= STUDY QUESTIONS =
**A.** Answer these questions using the review of Are You My Mother? below.
(i) What rating does the reviewer give the book?
(ii) What is the title of Bechdel's earlier graphic memoir?
(iii) What is the name of Bechdel's long-running comic strip?
**B.** Transcribe the stretch of the review of Are You My Mother? from "Sadly though, none" through "are doing well.".

= TEXT EXCERPT =
________________________________________
Are You My Mother?: A Comic Drama by Alison Bechdel
My rating: 1 of 5 stars
Bechdel's earlier graphic memoir, Fun Home, was an unexpected revelation; deeply felt, funny, wittily drawn and smartly written. At the center of that book though was the enigma of her father's death and the secret history of his marriage and his sexuality. Fun Home is a brilliant book.
At the center of this second memoir, not so much a sequel as an addendum, there is only... what? Therapy? Not so fascinating. Still felt, and occasionally funny, still wittily drawn, as always now with Bechdel -- a really gifted cartoonist -- but, again, this time, the story? Not so interesting. Really, in the main, rather amazingly dull.
The most interesting stuff in the book is all autobiographical detail that should be at least a little familiar to fans of Bechdel's long-running comic strip, Dykes to Watch Out For: and by that I mean mostly girlfriends. On the subject of her own romantic and domestic misadventures, Bechdel is a practiced and proficient comedian. All her girlfriends, ever, are worth the ink. And when she is telling the story of her apprenticeship as an artist, that's pretty wonderful stuff too.
Sadly though, none of that is quite the point this time. What is, is the author's difficult relationship with her mother. Oh. See, at least as described here, that one adjective -- "difficult" -- does not so much define what obviously is almost always an incredibly complex relationship, but difficult is about all there is to it here; no mystery, not much happening dramatically, not much... period. No matter how much all this matters to Bechdel, it can't much matter narratively to anyone not her. (Perhaps the only thing less inherently interesting than using autobiography as a therapeutic exercise would be actually describing therapy. She does that here too. Oh my.)
I can't say I regret this book -- Bechdel is too accomplished an artist, and too much a favorite of mine for me not to read -- but I can't really recommend this book either.
Hope mother and daughter are doing well.
________________________________________
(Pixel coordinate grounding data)
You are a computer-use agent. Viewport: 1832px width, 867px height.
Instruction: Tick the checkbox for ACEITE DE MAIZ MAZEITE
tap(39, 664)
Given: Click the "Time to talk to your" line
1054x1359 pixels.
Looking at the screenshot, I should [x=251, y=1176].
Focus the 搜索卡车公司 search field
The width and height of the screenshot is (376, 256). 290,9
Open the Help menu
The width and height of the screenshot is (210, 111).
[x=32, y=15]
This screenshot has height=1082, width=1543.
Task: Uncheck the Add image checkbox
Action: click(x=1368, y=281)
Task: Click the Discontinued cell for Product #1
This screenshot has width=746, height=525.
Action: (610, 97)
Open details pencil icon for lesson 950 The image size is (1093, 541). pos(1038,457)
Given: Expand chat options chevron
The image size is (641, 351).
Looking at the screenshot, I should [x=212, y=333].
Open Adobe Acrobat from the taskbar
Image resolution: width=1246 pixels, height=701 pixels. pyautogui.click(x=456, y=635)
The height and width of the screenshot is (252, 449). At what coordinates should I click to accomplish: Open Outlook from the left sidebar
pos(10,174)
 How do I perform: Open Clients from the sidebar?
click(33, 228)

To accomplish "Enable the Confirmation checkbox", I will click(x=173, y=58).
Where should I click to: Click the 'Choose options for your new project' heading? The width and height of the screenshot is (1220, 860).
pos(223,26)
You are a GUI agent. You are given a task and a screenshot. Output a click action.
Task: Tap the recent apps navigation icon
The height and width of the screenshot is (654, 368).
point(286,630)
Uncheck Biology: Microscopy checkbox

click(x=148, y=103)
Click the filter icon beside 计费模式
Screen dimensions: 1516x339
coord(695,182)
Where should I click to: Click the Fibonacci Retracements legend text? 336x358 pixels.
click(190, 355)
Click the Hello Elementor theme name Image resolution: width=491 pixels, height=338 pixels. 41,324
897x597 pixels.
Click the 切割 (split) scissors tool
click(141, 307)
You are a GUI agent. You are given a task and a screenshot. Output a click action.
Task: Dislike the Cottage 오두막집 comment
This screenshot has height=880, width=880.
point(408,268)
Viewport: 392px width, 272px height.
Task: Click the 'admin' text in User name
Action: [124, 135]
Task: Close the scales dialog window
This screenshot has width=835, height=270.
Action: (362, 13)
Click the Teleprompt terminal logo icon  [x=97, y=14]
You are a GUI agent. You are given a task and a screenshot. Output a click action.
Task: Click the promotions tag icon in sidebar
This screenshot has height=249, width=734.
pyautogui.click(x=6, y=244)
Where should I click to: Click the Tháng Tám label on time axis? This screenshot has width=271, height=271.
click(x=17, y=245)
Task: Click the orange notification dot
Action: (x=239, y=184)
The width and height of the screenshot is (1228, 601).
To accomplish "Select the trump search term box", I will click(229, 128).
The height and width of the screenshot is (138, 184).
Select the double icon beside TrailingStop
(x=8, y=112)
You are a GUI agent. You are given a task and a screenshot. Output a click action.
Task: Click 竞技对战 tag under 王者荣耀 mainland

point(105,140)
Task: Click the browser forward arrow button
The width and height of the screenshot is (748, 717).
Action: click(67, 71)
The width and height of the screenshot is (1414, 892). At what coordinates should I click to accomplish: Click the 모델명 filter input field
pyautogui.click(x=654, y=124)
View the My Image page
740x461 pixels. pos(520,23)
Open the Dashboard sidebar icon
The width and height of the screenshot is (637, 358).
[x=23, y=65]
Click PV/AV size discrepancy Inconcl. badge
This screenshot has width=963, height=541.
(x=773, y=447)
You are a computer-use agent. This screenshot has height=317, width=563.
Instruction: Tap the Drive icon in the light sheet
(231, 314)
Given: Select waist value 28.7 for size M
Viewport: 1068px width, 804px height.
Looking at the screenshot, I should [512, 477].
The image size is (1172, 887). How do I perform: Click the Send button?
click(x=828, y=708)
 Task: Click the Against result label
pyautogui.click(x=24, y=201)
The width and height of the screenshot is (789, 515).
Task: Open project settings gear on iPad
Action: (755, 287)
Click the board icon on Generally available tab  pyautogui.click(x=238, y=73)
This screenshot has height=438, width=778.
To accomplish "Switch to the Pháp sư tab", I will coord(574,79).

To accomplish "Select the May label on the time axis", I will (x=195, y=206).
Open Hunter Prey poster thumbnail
________________________________________
= ACTIVITY ANSWERS =
**A.**
(i) 1 of 5 stars
(ii) Fun Home
(iii) Dykes to Watch Out For

**B.**
Sadly though, none of that is quite the point this time. What is, is the author's difficult relationship with her mother. Oh. See, at least as described here, that one adjective -- "difficult" -- does not so much define what obviously is almost always an incredibly complex relationship, but difficult is about all there is to it here; no mystery, not much happening dramatically, not much... period. No matter how much all this matters to Bechdel, it can't much matter narratively to anyone not her. (Perhaps the only thing less inherently interesting than using autobiography as a therapeutic exercise would be actually describing therapy. She does that here too. Oh my.)
I can't say I regret this book -- Bechdel is too accomplished an artist, and too much a favorite of mine for me not to read -- but I can't really recommend this book either.
Hope mother and daughter are doing well.